**Required action:**
Nothing but the lines below between the line holding "Instruction: Repost this" and the line holding "Click the page", inclusive, should appear in the answer, each set down exactly.

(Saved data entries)
========

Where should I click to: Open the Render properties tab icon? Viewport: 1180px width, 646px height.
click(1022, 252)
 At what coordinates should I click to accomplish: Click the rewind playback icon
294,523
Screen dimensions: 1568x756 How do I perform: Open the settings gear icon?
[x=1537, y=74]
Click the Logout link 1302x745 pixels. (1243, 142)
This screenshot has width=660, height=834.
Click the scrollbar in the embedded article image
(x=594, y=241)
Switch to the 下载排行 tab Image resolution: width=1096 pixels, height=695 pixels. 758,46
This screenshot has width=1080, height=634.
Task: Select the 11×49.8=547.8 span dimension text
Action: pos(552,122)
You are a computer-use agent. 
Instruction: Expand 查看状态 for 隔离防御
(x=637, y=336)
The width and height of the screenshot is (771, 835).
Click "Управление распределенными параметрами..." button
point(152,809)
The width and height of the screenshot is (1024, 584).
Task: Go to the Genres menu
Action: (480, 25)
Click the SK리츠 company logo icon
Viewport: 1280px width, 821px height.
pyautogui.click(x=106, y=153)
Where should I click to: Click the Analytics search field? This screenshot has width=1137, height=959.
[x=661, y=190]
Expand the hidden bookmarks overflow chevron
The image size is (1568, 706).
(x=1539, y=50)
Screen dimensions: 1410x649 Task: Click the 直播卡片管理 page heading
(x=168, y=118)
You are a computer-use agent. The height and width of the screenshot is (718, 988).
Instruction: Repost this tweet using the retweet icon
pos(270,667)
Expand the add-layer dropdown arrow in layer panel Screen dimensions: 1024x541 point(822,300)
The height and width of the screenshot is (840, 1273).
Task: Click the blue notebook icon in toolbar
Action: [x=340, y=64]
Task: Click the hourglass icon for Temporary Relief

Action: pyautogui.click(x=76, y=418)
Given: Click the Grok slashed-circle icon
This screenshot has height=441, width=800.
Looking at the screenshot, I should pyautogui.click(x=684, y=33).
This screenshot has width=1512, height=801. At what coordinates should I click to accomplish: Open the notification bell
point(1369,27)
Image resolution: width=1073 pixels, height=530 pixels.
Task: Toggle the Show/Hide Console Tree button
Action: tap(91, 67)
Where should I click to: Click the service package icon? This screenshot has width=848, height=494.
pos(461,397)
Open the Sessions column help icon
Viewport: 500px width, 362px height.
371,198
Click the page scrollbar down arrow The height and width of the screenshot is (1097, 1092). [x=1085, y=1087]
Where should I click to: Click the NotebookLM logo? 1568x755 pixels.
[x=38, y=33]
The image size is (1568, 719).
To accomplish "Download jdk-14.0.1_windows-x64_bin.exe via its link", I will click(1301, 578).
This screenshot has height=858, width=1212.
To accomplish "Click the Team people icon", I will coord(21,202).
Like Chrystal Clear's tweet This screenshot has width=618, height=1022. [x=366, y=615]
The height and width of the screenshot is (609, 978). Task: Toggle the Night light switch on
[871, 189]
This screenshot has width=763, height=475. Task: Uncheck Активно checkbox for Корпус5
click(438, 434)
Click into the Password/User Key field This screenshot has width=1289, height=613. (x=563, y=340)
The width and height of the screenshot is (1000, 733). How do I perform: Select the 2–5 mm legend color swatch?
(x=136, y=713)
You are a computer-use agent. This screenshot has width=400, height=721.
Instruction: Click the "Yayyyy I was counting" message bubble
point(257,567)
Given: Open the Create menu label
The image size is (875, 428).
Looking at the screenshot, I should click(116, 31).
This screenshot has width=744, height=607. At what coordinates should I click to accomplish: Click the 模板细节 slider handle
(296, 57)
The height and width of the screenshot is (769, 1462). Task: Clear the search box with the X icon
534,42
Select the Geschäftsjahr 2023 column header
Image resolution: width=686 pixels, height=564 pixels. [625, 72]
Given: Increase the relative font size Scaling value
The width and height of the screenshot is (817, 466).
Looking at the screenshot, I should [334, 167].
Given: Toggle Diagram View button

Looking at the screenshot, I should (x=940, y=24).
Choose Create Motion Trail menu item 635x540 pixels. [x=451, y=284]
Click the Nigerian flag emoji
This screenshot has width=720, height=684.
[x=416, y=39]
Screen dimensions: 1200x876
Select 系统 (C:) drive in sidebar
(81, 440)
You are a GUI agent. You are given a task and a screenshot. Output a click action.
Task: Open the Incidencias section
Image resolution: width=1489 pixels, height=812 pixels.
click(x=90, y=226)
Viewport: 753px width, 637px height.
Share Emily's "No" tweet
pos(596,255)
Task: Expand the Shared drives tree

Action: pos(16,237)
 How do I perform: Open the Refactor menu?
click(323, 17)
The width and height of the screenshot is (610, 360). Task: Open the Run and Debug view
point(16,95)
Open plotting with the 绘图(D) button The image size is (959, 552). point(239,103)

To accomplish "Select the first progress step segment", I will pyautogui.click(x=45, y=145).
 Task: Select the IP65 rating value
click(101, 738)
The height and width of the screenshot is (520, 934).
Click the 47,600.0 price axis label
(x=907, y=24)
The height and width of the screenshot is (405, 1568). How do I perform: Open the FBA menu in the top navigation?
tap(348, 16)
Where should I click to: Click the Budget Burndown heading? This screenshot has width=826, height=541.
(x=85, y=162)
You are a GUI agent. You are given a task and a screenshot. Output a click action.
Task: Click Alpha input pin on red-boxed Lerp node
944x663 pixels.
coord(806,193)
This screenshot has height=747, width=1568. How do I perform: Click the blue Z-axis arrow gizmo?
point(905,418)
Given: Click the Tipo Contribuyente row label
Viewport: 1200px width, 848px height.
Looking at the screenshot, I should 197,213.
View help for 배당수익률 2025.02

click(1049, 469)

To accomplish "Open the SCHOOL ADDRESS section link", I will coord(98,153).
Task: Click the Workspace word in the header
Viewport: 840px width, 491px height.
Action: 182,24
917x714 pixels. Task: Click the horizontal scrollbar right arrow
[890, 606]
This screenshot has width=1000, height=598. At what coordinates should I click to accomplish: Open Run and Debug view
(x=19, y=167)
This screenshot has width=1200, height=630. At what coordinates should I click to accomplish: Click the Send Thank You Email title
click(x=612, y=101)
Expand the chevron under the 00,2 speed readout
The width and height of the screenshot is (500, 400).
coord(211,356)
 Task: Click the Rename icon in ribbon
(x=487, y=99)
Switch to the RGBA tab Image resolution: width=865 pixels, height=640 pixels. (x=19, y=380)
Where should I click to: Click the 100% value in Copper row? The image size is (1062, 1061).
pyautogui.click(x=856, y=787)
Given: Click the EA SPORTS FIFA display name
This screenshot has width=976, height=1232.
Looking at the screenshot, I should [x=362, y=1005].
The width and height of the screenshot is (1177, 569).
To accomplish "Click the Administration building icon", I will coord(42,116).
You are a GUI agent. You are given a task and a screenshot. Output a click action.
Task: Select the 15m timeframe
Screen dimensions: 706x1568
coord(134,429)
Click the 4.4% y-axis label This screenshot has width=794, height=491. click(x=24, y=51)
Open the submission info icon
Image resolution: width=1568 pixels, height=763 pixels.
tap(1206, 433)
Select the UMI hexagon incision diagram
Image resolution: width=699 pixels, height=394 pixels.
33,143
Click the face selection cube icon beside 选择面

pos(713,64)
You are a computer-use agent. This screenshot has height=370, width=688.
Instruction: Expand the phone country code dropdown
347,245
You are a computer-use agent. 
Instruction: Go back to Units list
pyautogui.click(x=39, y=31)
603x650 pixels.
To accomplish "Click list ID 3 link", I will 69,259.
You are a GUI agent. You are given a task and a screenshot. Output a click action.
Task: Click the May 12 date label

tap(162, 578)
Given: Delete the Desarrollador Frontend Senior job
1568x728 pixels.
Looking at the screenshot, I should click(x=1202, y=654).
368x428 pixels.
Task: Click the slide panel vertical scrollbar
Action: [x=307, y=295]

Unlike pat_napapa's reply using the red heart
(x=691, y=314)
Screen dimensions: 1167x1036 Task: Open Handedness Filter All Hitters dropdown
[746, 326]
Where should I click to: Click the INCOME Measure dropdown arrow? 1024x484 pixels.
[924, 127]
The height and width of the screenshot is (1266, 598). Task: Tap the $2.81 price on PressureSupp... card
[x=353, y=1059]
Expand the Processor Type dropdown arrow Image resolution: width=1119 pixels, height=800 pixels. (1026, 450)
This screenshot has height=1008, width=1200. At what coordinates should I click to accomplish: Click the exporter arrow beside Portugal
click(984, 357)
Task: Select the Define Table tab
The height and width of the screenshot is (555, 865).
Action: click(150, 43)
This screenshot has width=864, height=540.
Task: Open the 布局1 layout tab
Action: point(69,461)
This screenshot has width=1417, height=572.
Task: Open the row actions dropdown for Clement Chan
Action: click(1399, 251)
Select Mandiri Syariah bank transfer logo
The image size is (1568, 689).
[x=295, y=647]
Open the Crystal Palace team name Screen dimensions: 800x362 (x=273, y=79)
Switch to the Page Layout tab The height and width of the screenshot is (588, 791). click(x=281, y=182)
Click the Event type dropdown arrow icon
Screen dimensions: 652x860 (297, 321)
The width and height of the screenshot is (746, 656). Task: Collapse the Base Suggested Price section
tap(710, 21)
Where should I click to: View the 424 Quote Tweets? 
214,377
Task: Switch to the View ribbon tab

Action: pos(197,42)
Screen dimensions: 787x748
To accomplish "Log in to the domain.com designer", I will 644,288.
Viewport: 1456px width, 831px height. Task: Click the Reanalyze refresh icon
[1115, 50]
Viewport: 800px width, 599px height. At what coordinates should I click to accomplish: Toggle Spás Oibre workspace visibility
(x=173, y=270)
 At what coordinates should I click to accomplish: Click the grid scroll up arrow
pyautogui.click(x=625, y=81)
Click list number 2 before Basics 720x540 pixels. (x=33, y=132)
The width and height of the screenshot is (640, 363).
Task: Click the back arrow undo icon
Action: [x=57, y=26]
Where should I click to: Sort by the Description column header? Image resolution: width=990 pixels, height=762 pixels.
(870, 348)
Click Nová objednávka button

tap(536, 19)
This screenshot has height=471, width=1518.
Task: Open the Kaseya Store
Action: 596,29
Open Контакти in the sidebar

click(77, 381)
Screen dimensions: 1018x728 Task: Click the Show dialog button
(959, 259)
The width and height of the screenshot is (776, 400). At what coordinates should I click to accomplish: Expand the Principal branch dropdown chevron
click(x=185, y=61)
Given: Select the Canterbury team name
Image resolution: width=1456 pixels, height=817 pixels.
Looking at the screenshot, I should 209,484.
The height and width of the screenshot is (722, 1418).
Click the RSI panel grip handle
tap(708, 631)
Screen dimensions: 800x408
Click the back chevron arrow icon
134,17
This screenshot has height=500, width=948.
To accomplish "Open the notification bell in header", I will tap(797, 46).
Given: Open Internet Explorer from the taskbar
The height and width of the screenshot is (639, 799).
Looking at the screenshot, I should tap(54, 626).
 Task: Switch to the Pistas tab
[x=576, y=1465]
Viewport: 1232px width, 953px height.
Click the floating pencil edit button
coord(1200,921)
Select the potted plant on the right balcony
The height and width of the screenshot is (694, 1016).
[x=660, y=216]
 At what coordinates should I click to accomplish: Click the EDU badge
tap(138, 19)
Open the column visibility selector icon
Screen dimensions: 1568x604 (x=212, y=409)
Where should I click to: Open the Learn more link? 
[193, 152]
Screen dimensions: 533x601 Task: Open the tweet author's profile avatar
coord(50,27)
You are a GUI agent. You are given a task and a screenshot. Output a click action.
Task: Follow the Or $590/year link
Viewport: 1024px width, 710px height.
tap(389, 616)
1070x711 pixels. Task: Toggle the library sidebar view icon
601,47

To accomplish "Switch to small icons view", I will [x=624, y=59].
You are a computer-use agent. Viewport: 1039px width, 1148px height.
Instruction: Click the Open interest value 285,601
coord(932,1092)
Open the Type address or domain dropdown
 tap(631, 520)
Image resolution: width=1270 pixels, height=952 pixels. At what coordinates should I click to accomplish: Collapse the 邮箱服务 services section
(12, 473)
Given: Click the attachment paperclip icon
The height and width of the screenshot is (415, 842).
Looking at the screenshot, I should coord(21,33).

========

**Completed exercise:**
Instruction: Repost this tweet using the retweet icon
pos(270,667)
Expand the add-layer dropdown arrow in layer panel Screen dimensions: 1024x541 point(822,300)
The height and width of the screenshot is (840, 1273).
Task: Click the blue notebook icon in toolbar
Action: [x=340, y=64]
Task: Click the hourglass icon for Temporary Relief

Action: pyautogui.click(x=76, y=418)
Given: Click the Grok slashed-circle icon
This screenshot has height=441, width=800.
Looking at the screenshot, I should pyautogui.click(x=684, y=33).
This screenshot has width=1512, height=801. At what coordinates should I click to accomplish: Open the notification bell
point(1369,27)
Image resolution: width=1073 pixels, height=530 pixels.
Task: Toggle the Show/Hide Console Tree button
Action: tap(91, 67)
Where should I click to: Click the service package icon? This screenshot has width=848, height=494.
pos(461,397)
Open the Sessions column help icon
Viewport: 500px width, 362px height.
371,198
Click the page scrollbar down arrow The height and width of the screenshot is (1097, 1092). [x=1085, y=1087]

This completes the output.